Using 138,000 as purchase price. solve work in excel

A borrower wants to evaluate the loans listed below and anticipates owning the new home for 7 years. Calculate the payments, loan balance at the end of year 7 and yield for each mortgage for the 7 year period using spread sheets.

Based on estimated forward rates, the index to which the ARM is tied is forecast as follows:

EOY six months: 5.5% EOY 1: 6.20%

EOY 18months: 5.75% EOY 2: 5.05%

EOY 30months: 8.5% EOY 3: 9.0%

EOY 42months: 9.5% EOY 4: 10.0%

EOY 54months: 11% EOY 5: 12.0%

EOY 66months: 11.5% EOY 6: 11.5%

EOY 78months: 11.75

The five different mortgages are listed below:

Mortgage A: FRM @7.25 % for 30 years with 20% down payment, 1.5 point.

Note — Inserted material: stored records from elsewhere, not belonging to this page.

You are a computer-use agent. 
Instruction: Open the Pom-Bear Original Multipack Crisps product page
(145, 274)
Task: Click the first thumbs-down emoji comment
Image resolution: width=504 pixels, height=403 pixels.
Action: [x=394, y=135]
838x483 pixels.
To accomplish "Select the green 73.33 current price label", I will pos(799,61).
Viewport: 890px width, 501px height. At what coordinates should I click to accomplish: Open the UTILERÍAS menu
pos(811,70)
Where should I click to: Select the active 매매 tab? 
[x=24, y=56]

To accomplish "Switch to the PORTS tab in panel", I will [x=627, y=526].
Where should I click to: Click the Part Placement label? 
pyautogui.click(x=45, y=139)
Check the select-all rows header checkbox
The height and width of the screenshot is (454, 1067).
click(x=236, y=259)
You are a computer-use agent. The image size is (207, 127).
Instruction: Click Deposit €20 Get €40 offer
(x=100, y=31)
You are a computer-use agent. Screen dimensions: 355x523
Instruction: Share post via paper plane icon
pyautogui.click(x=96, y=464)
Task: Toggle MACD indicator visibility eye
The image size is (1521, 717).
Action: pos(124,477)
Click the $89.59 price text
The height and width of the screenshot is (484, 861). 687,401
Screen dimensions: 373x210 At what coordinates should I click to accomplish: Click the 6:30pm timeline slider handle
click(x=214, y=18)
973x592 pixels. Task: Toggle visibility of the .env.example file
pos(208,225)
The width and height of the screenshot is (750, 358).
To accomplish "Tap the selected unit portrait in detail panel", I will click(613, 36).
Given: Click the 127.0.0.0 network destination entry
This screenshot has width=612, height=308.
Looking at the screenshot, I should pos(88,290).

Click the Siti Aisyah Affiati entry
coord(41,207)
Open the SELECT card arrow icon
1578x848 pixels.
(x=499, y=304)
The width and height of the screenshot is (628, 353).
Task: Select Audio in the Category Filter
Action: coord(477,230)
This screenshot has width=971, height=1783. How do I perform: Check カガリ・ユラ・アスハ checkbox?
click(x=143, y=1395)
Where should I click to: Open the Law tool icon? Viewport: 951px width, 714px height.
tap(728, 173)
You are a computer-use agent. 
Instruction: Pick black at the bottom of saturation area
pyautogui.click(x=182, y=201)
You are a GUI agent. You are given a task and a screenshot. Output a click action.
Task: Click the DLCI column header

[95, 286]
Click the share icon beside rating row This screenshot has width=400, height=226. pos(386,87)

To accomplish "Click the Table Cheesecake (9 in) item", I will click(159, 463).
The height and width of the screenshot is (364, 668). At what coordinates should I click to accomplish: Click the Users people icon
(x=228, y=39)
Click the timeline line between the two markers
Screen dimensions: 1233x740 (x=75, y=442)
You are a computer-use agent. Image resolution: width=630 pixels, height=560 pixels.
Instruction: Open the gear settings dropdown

Mortgage B: ARM @ 6.0% for 30 years with 20% down payment, 0.5 point, adjustable annually based on the index of one-year Treasuries given plus a margin of 1.00%. This loan has an annual interest rate cap of 1% and 5% interest cap over the life of the loan and no negative amortization.

Mortgage C: ARM @ 5.0% for 30 year with 20% down payment, 1 point, adjustable annually based on the index of one-year Treasuries given plus a margin of 1.5%. This loan has a payment cap of 10% and allows negative amortization.

Mortgage D: ARM @ 4.25% for 30 years with 20% down payment, 1.5 points, adjustable annually based on the index of one-year Treasuries plus a margin of 1.75%. This loan has no caps.

From your answers above which loan would you choose and WHY?